Kernel development [LWN.net]

Kernel release status

The current development kernel is 3.19-rc3, released on January 5. "It's a day delayed - not because of any particular development issues, but simply because I was tiling a bathroom yesterday. But rc3 is out there now, and things have stayed reasonably calm. I really hope that implies that 3.19 is looking good, but it's equally likely that it's just that people are still recovering from the holiday season."

3.19-rc2 was released, with a minimal set of changes, on December 28.

Stable updates: there have been no stable updates released in the last two weeks. As of this writing, the 3.10.64, 3.14.28, 3.17.8, and 3.18.2 updates are in the review process; they can be expected on or after January 9. Note that 3.17.8 will be the final update in the 3.17 series.

Comments (none posted)

Quotes of the week

"New and improved" is only really improved if it also takes backwards compatibility into account, rather than saying "now everybody must do things the new and improved - and different - way"

— Linus Torvalds

The fact that I still have to rattle a tin cup to fix bufferbloat at this point is quite bothersome.

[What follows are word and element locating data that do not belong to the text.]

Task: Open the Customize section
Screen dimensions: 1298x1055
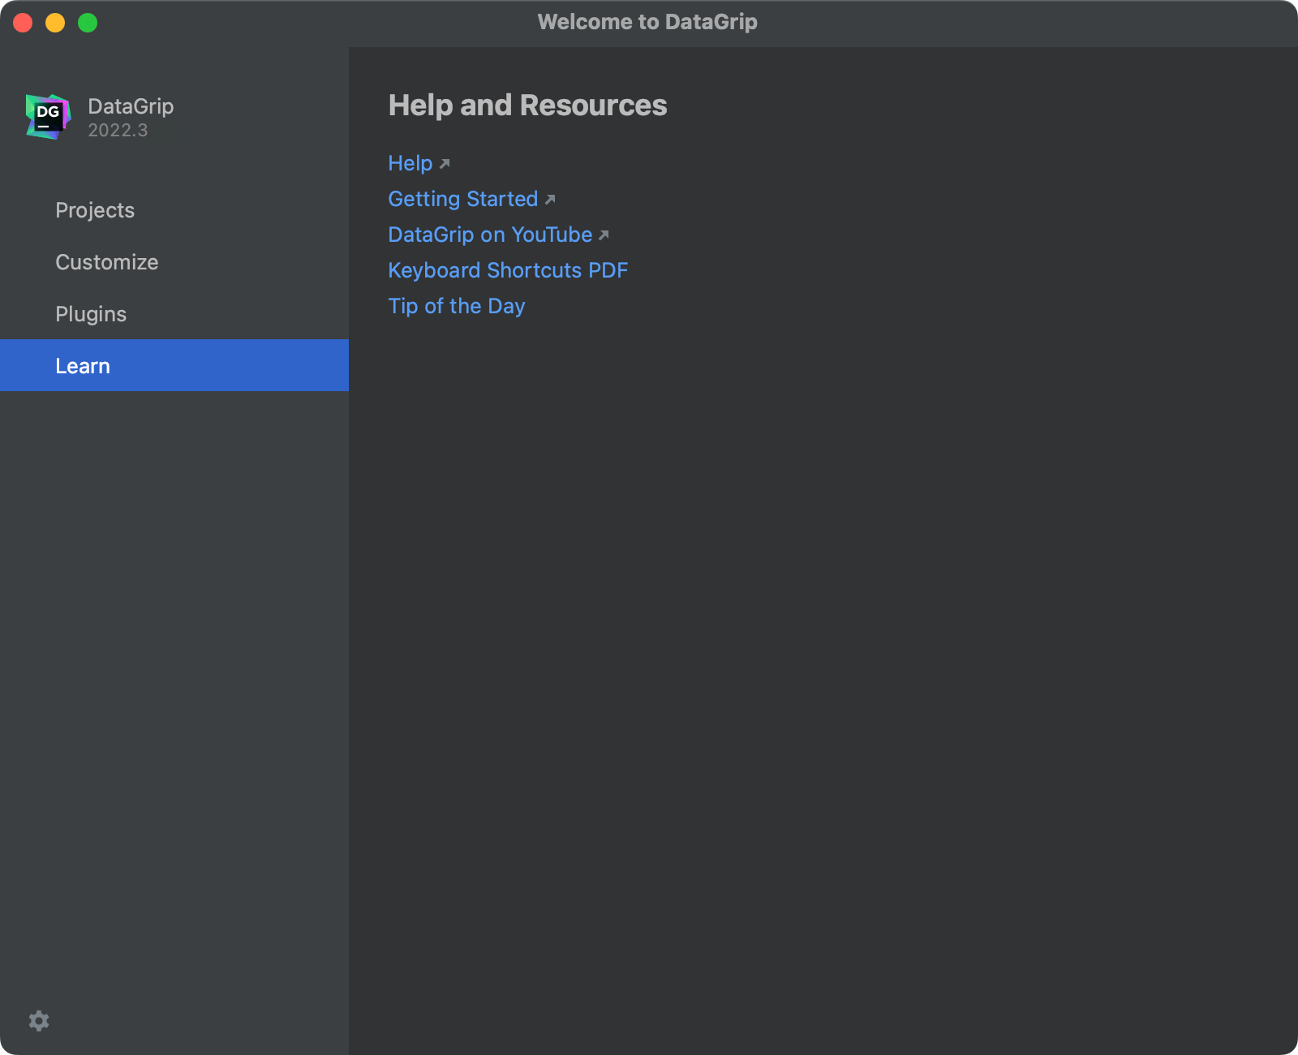Action: tap(106, 262)
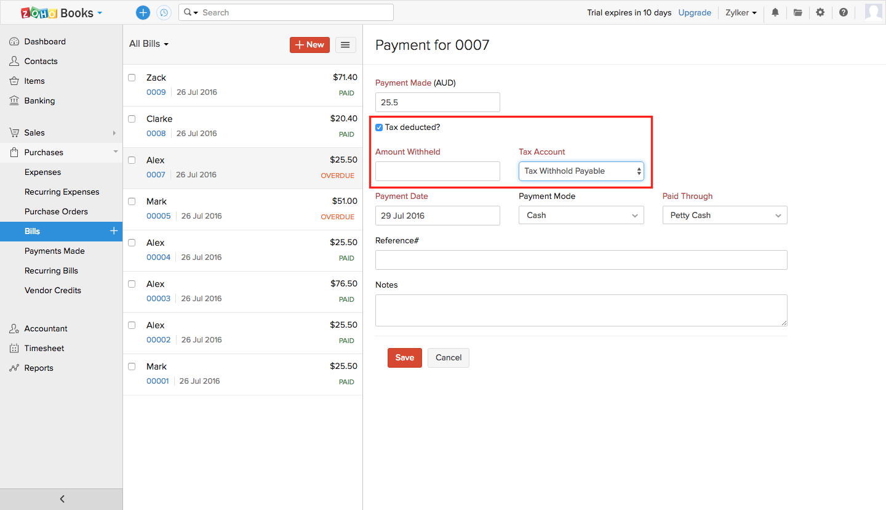This screenshot has width=886, height=510.
Task: Uncheck the Tax deducted checkbox
Action: pos(379,127)
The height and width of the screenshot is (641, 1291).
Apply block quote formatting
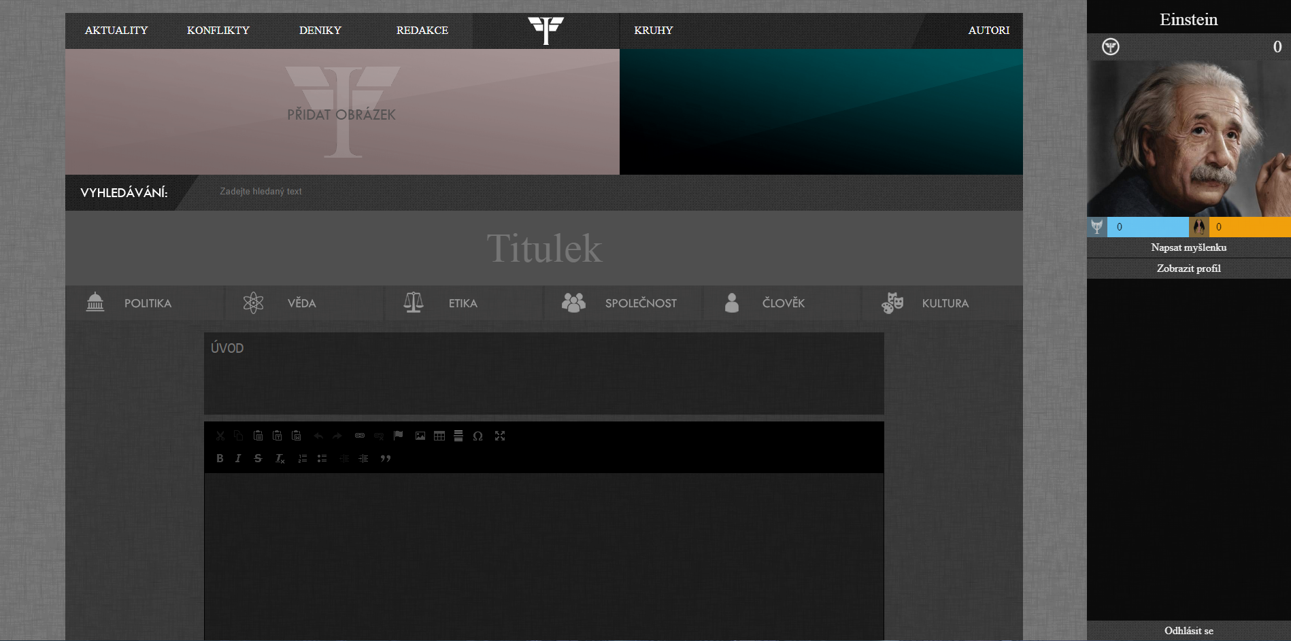(386, 458)
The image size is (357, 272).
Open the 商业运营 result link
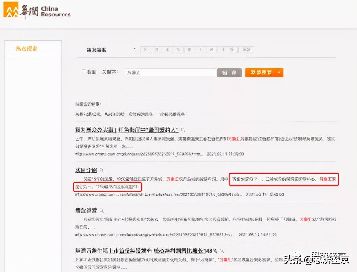[x=87, y=210]
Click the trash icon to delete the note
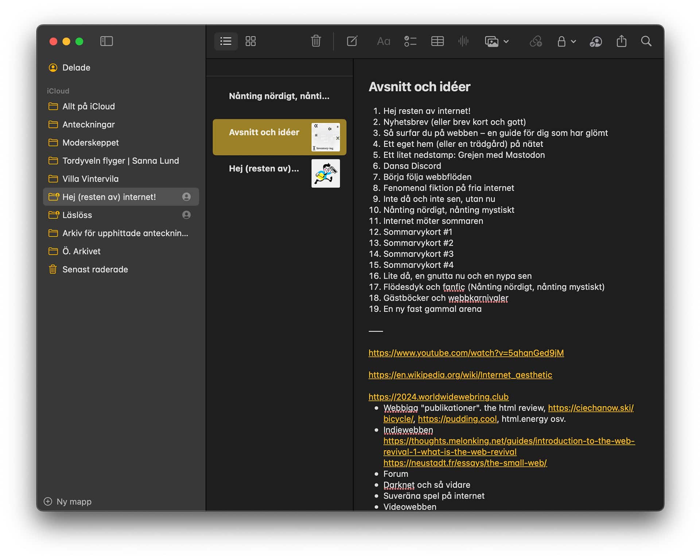This screenshot has width=700, height=559. (316, 41)
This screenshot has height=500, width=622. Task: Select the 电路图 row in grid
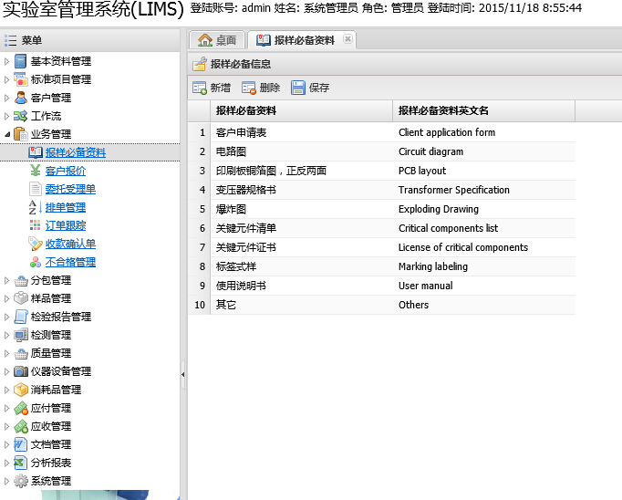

With such an epidemic of a problem I really thought the world would have beat a path to our doors long, long ago, and/or start leveraging the plethora of information and code we have put online to go forth and deploy bufferbloat solutions, especially in extreme cases like aircraft, access in the third world, and in remote areas.

— Dave Täht

Comments (13 posted)

Haunted by ancient history

By Jonathan Corbet
January 6, 2015

Kernel development policy famously states that changes are not allowed to break user-space programs; any patch that does break things will be reverted. That policy has been put to the test over the last week, when two such changes were backed out of the mainline repository. These actions demonstrate that the kernel developers are serious about the no-regressions policy, but they also show what's involved in actually living up to such a policy.

The ghost of wireless extensions

Back in the dark days before the turn of the century, support for wireless networking in the kernel was minimal at best. The drivers that did exist mostly tried to make wireless adapters look like Ethernet cards with a few extra parameters. After a while, those parameters were standardized, after a fashion, behind the "wireless extensions" interface. This ioctl()-based interface was never well loved, but it did the job for some years until the developers painted themselves into a corner in 2006. Conflicting compatibility issues brought development of that API to a close; the good news was that there was already a plan to supersede it with the then under-development nl80211 API.

Years later, nl80211 is the standard interface to the wireless subsystem. The wireless extensions, which are now just a compatibility interface over nl80211, have been deprecated for years, and the relevant developers would like to be rid of them entirely. So it was perhaps unsurprising to see a patch merged for 3.19 that took away the ability to configure the wireless extensions into the kernel.

Equally unsurprising, though, would be the flurry of complaints that came shortly thereafter. It seems that the wicd network manager still uses the wireless extensions API. But, perhaps more importantly, the user-space tools (iwconfig for example) that were part of the wireless extensions still use it — and they, themselves, are still in use in countless scripts. So this change looks set to break quite a few systems. As a result, Jiri Kosina posted a patch reverting the change and Linus accepted it immediately.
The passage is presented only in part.